1. Prepare Your Pan: Lightly spray a 9" x 11" rectangular baking dish and line it with parchment paper, leaving extra length on the sides for easy lifting later.
2. Bloom the Gelatin: In the bowl of a stand mixer (fitted with the whisk attachment), combine the gelatin and the cold ⅔ cup of water. Let this mixture sit undisturbed for about 5-10 minutes to allow the gelatin to "bloom."
3. Craft the Sweet Syrup: In a medium saucepan, bring the remaining ⅔ cup of water to a boil. Remove it from the heat, then stir in the honey, vanilla extract, and sea salt. Let it boil gently for just 1 minute.
4. Whip to Perfection: Carefully pour the hot honey mixture into the stand mixer bowl with the bloomed gelatin. Begin mixing on low speed for about a minute to combine. Then, increase the mixer speed to high and beat continuously for 8-10 minutes. The mixture should become very thick, voluminous, and shiny, resembling soft peaks of whipped egg whites.
5. Set and Chill (Naturally): Quickly transfer the fluffy marshmallow mixture into your prepared pan, using a rubber spatula to spread it evenly. Let it set at room temperature for a minimum of 2 hours, or ideally 4-5 hours, or even overnight. Avoid refrigerating.
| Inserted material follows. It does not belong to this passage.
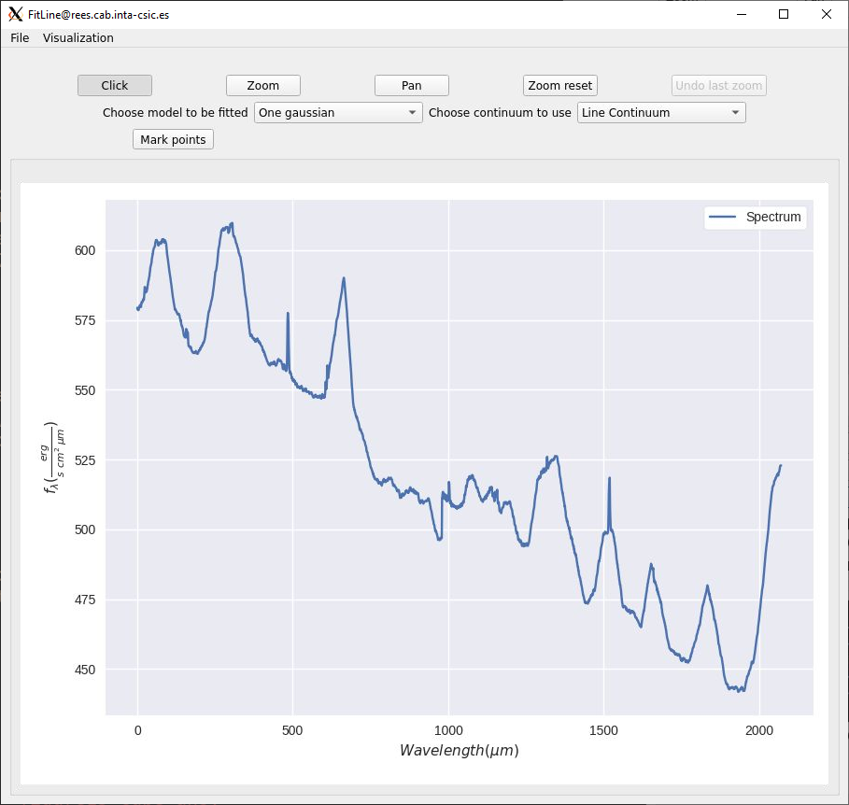
Task: Reset the plot with Zoom reset
Action: click(559, 86)
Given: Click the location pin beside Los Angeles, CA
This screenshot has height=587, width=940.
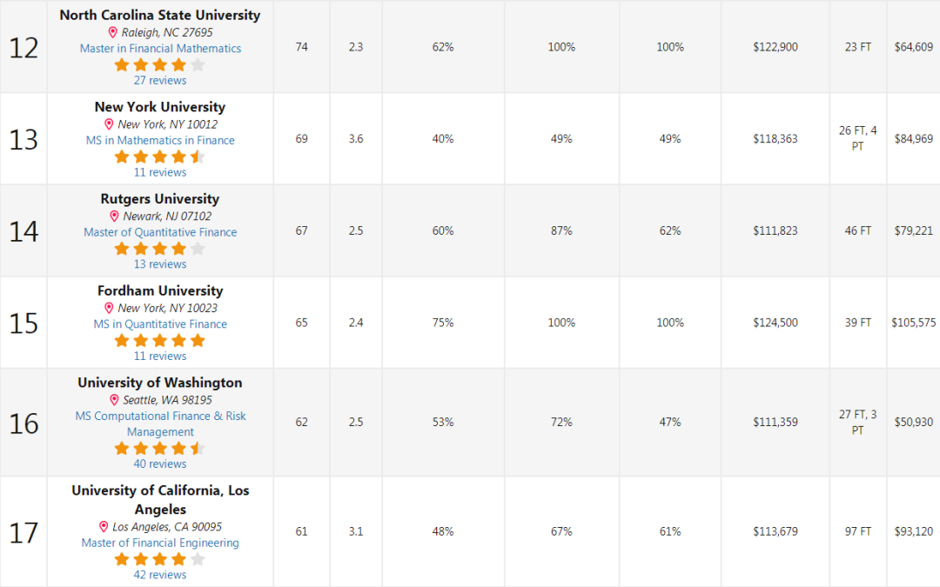Looking at the screenshot, I should point(103,526).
6. Cut and Enjoy: Once the marshmallow slab is firm, generously dust your countertop or a large cutting board with arrowroot starch or powdered sugar. Invert the marshmallow slab onto the dusted surface. Use a sharp, lightly greased knife to cut it into approximately 30 pieces. For an extra touch of sweetness, dust the cut marshmallows with more arrowroot starch or powdered sugar.